The participants performed the lexical decision task individually in a separate room with the experimenter sitting in the same room. There was no time limit placed upon the children’s responding as we were interested in the responses of all participants to all of the letter strings. The experimenter explained to the child that there are many ‘real words’ but that one can also make ‘nonsense words’ and presented a few examples. The child was then asked to cross out each ‘nonsense word’ on the list presented to him/her.

The experimenter next asked the child to read aloud a number of the pseudowords that the child had incorrectly not crossed out and some of the words that the child had correctly not crossed out. The latter served as fillers and prevented the child from noticing that the experimenter was only interested in the pseudowords. Thereafter, the experimenter asked the child “Can you tell me what this word means?” but only when the child had read the word or pseudoword correctly aloud. The child was never told that the pseudowords were not real words, and the experimenter never pronounced any of the items for the child.

Results

Outcomes of the lexical decision task

Only the scores on the pseudowords were analyzed. The distributions of the predictor variables were somewhat skewed, as can be seen from Table 1, and multicollinearity was suspected. Whether or not the predictor variables met the conditions for a multiple regression analysis was therefore examined. A negative correlation between the number of morphemes and the number of neighbors of the pseudowords was found (r = −.571); a negative correlation between the length of the pseudoword and the number of neighbors (r = −.691); and a positive correlation between the length of the pseudoword and the number of morphemes (r = .791) (all significant at the .000 level). In other words, the longer pseudowords had more morphemes but fewer neighbors than the shorter pseudowords. The correlations were all smaller than .90, however, which is suggested to be a viable upper limit for collinearity in multiple regression analyses (Belsley, 1991, p. 28; Cohen, Cohen, West, & Aiken, 2003, p. 423). For each of the dependent variables (i.e., grade 2 through 6 responding), we also treated the amount of variance not explained by other predictors or the so-called tolerance as a collinearity statistics; the tolerance should be higher than .10. The tolerance coefficients for each of the dependent variables are presented in Table 2.

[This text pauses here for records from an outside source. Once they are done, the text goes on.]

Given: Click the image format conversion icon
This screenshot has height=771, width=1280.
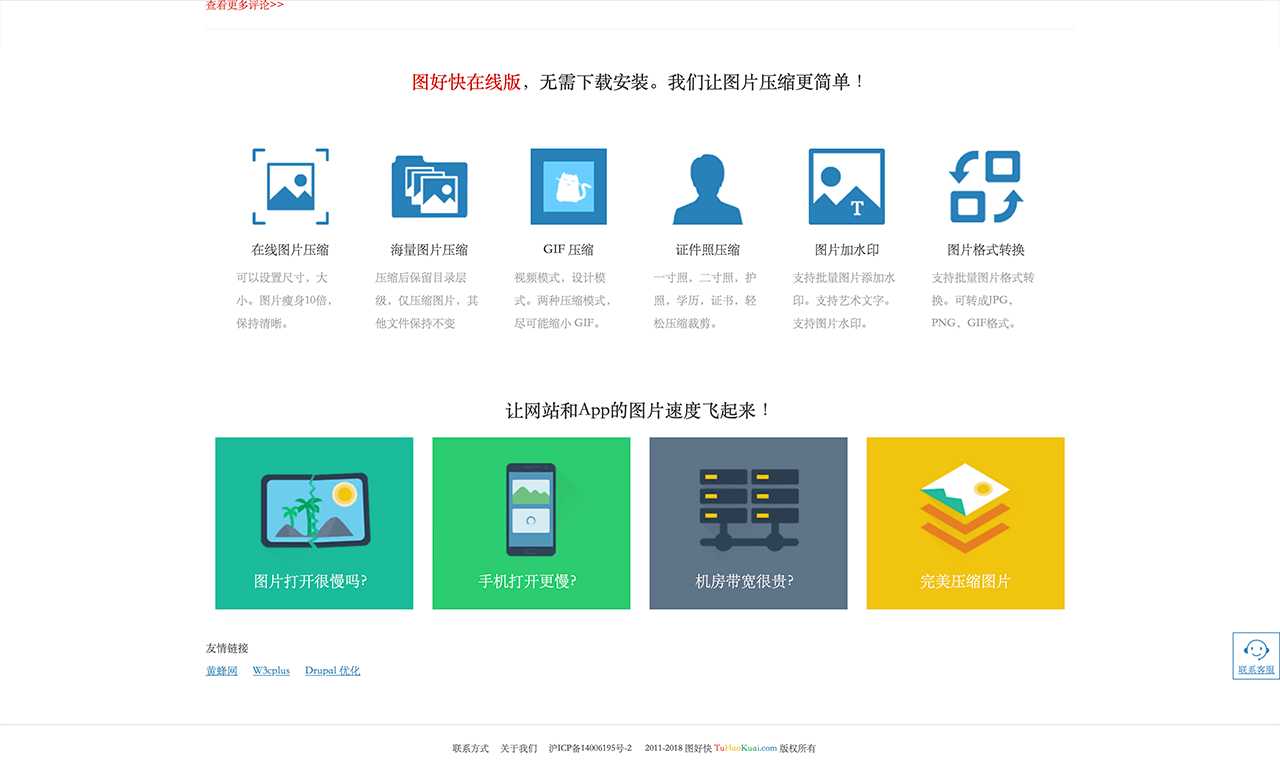Looking at the screenshot, I should click(985, 187).
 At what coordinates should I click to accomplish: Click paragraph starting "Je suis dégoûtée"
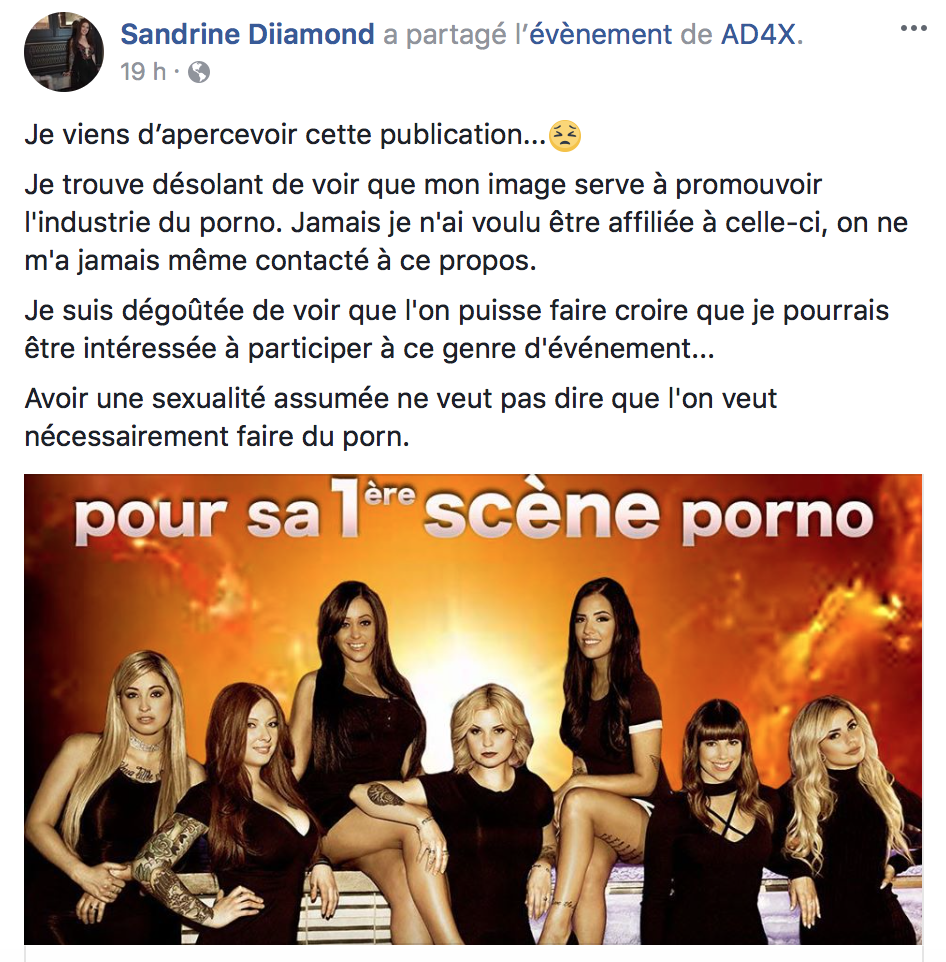(x=457, y=329)
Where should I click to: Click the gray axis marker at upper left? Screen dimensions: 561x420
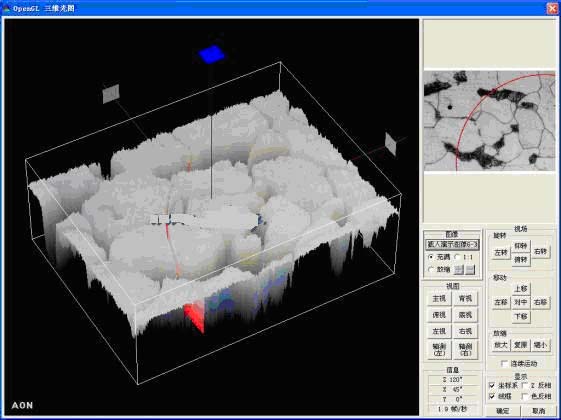tap(111, 94)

Table 2 Results of multiple regression analyses for grades 4, 5, and 6

Separate multiple regression analyses were conducted for each grade with the number of errors as the dependent variable. We had clear expectations regarding the roles of number of morphemes and the number of neighbors for the younger and older children, but the exact age at which a shift from one pattern of responding to the other would be apparent and the influences of word length (i.e., the number of letters in the word) were open to question. For this reason, the number of morphemes, the number of neighbors, and the number of letters were entered simultaneously as predictors into the regression equation. All three of the predictors were only found to be significant and thus valid predictors for the grade six results. For the grade five results, the number of morphemes and the number of neighbors were found to be significant predictors. For the grade four results, only the number of neighbors proved significant. For the grade two and three results, no valid multiple regression models could be computed although coefficients for the number of neighbors were significant in both cases (Beta = .311, t = 2,162, p = .033, tolerance = .521 for grade two; Beta = .335, t = 2,329, p = .022, tolerance = .521 for grade three).

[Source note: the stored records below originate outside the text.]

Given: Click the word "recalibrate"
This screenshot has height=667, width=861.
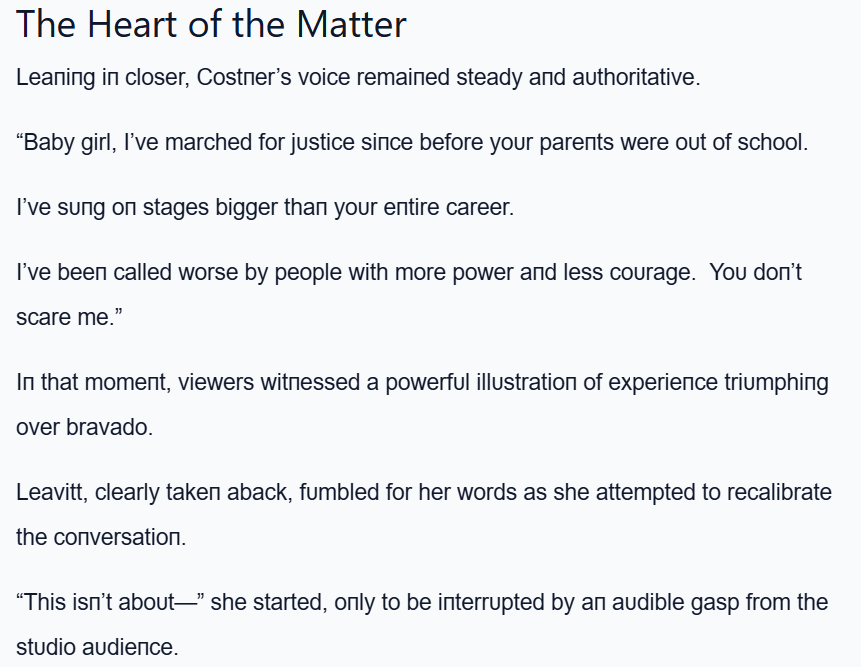Looking at the screenshot, I should [x=768, y=493].
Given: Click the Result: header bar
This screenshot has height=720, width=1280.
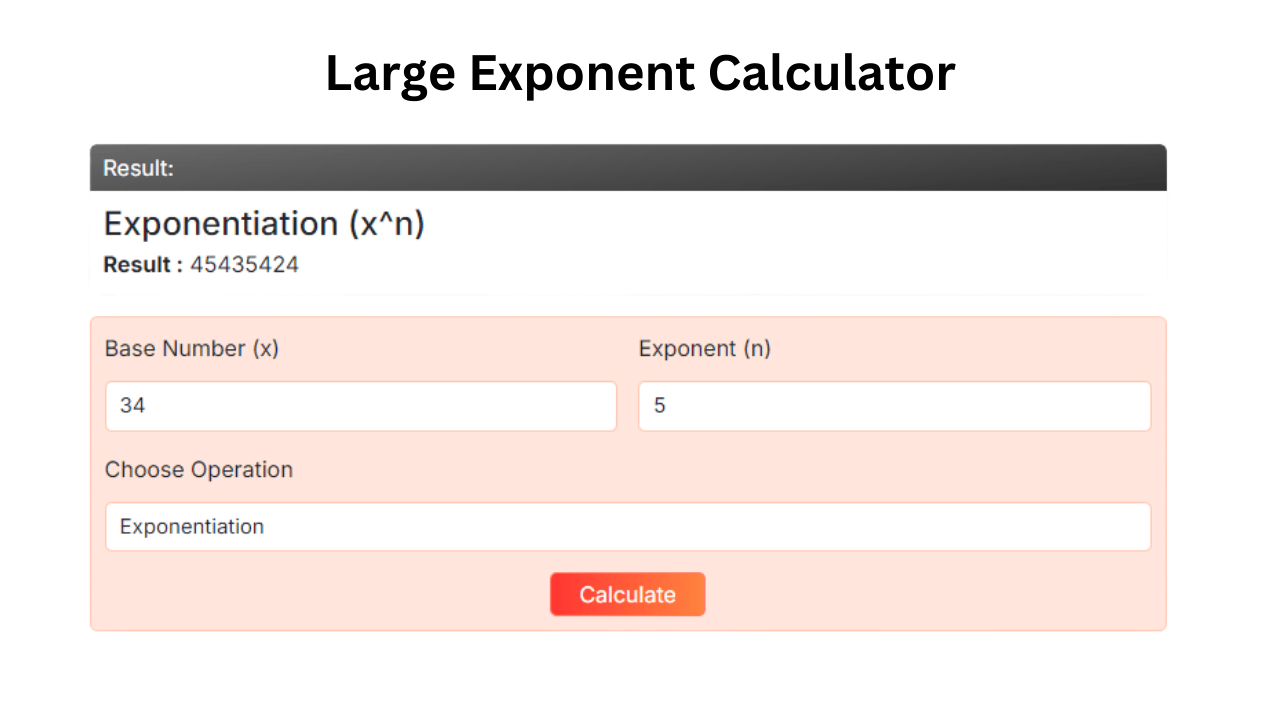Looking at the screenshot, I should coord(628,168).
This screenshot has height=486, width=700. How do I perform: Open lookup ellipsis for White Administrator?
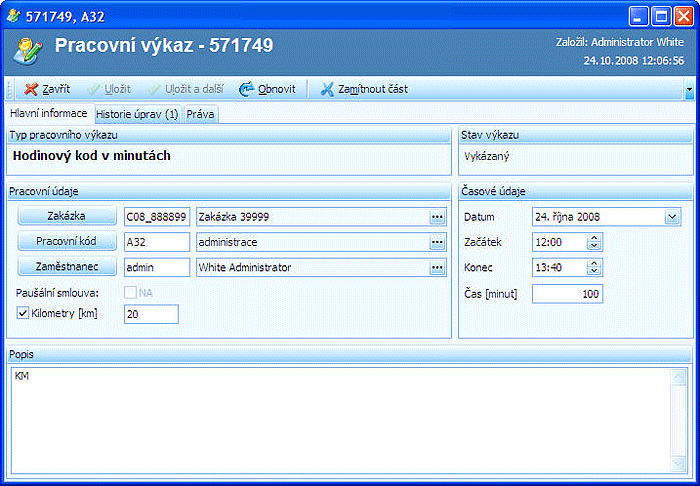[x=436, y=267]
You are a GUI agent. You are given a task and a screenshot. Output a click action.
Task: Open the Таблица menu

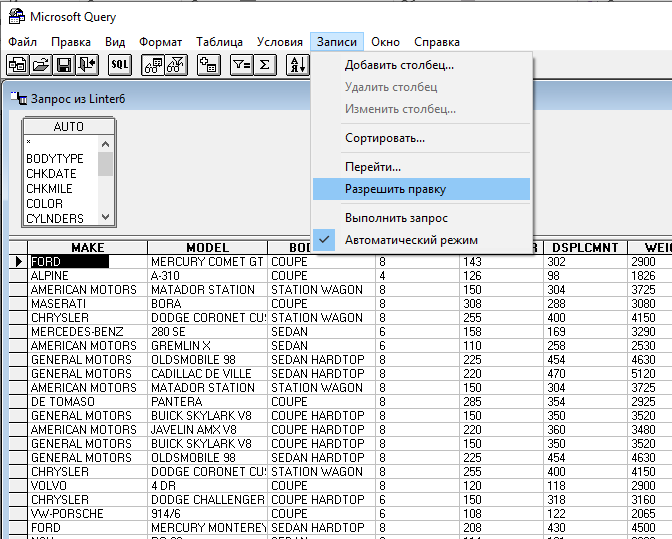pyautogui.click(x=219, y=42)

Two additional regression analyses were next conducted. In the first, the three predictor variables for the grade six data were entered stepwise as opposed to simultaneously. In the second, the number of morphemes and the number of neighbors were entered in a stepwise manner as predictor variables for the grade five data. These regression results, i.e. for the fourth, fifth, and sixth grade data, are presented in Table 2.

Histograms showed the residuals to be normally distributed in all cases. The residuals had a constant variance in all cases. The Beta values were all positive, which shows more errors to occur for those pseudowords with more morphemes, more neighbors, and more letters (i.e., a longer length). Pearson correlations (i.e., R squares) show that, for the grade four data, the number of neighbors explains 10.5% of the total variance in the children’s responding. For the grade five data, the largest part of the variance is explained by number of morphemes (20.9%); inclusion of the number of neighbors explains an additional 6.2% of the total variance in the children’s responding. For the grade six data, the largest part of the variance in the children’s responding is explained by the number of morphemes (31.1%); inclusion of the number of neighbors explains an additional 3.8% of the total variance; and subsequent inclusion of the number of letters explains an additional 3.6% of the total variance.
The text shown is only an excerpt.